» **YOUR INSTRUCTIONS**
Copy every line of the listing below verbatim.

» **EXTRACTED RECORDS**
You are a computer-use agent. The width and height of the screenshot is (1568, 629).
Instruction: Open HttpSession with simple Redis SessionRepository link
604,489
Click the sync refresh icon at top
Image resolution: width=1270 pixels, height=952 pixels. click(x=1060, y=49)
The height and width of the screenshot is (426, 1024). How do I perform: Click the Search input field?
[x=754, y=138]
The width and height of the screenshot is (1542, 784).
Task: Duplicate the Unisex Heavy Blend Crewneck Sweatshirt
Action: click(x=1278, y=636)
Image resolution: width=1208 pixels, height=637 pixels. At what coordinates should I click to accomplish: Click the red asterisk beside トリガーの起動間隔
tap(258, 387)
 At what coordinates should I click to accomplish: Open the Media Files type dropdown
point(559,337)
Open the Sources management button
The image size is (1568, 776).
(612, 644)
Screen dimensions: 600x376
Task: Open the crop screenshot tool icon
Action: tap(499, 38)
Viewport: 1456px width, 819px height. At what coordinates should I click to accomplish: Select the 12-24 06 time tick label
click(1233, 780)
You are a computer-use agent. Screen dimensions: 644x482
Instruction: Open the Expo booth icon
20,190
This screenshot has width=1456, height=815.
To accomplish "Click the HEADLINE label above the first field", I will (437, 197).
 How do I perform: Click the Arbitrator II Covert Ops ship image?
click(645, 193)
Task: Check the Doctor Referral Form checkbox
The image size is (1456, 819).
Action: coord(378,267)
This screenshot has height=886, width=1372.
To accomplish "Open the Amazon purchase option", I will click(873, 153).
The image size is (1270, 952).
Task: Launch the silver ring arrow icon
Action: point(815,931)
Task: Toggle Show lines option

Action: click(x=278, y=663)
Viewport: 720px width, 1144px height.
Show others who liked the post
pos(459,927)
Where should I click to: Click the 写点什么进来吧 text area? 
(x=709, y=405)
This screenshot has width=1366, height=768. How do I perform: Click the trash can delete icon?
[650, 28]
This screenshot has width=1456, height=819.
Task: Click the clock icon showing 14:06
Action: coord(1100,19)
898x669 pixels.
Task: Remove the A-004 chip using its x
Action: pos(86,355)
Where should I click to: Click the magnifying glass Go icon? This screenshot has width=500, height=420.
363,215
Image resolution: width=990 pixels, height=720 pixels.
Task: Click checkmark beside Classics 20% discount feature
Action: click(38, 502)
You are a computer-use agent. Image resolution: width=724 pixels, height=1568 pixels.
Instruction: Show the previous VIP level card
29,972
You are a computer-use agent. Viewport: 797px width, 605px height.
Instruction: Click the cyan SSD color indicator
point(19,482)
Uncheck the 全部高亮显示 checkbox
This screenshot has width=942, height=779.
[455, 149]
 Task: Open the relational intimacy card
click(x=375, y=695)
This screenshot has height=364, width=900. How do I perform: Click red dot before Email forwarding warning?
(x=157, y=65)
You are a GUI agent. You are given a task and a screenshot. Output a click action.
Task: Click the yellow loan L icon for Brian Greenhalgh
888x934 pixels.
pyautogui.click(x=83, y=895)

» **SOLUTION**
You are a computer-use agent. The width and height of the screenshot is (1568, 629).
Instruction: Open HttpSession with simple Redis SessionRepository link
604,489
Click the sync refresh icon at top
Image resolution: width=1270 pixels, height=952 pixels. click(x=1060, y=49)
The height and width of the screenshot is (426, 1024). How do I perform: Click the Search input field?
[x=754, y=138]
The width and height of the screenshot is (1542, 784).
Task: Duplicate the Unisex Heavy Blend Crewneck Sweatshirt
Action: click(x=1278, y=636)
Image resolution: width=1208 pixels, height=637 pixels. At what coordinates should I click to accomplish: Click the red asterisk beside トリガーの起動間隔
tap(258, 387)
 At what coordinates should I click to accomplish: Open the Media Files type dropdown
point(559,337)
Open the Sources management button
The image size is (1568, 776).
(612, 644)
Screen dimensions: 600x376
Task: Open the crop screenshot tool icon
Action: tap(499, 38)
Viewport: 1456px width, 819px height. At what coordinates should I click to accomplish: Select the 12-24 06 time tick label
click(1233, 780)
You are a computer-use agent. Screen dimensions: 644x482
Instruction: Open the Expo booth icon
20,190
This screenshot has width=1456, height=815.
To accomplish "Click the HEADLINE label above the first field", I will (437, 197).
 How do I perform: Click the Arbitrator II Covert Ops ship image?
click(645, 193)
Task: Check the Doctor Referral Form checkbox
The image size is (1456, 819).
Action: coord(378,267)
This screenshot has height=886, width=1372.
To accomplish "Open the Amazon purchase option", I will click(873, 153).
The image size is (1270, 952).
Task: Launch the silver ring arrow icon
Action: point(815,931)
Task: Toggle Show lines option

Action: click(x=278, y=663)
Viewport: 720px width, 1144px height.
Show others who liked the post
pos(459,927)
Where should I click to: Click the 写点什么进来吧 text area? 
(x=709, y=405)
This screenshot has width=1366, height=768. How do I perform: Click the trash can delete icon?
[650, 28]
This screenshot has width=1456, height=819.
Task: Click the clock icon showing 14:06
Action: coord(1100,19)
898x669 pixels.
Task: Remove the A-004 chip using its x
Action: pos(86,355)
Where should I click to: Click the magnifying glass Go icon? This screenshot has width=500, height=420.
363,215
Image resolution: width=990 pixels, height=720 pixels.
Task: Click checkmark beside Classics 20% discount feature
Action: click(38, 502)
You are a computer-use agent. Image resolution: width=724 pixels, height=1568 pixels.
Instruction: Show the previous VIP level card
29,972
You are a computer-use agent. Viewport: 797px width, 605px height.
Instruction: Click the cyan SSD color indicator
point(19,482)
Uncheck the 全部高亮显示 checkbox
This screenshot has width=942, height=779.
[455, 149]
 Task: Open the relational intimacy card
click(x=375, y=695)
This screenshot has height=364, width=900. How do I perform: Click red dot before Email forwarding warning?
(x=157, y=65)
You are a GUI agent. You are given a task and a screenshot. Output a click action.
Task: Click the yellow loan L icon for Brian Greenhalgh
888x934 pixels.
pyautogui.click(x=83, y=895)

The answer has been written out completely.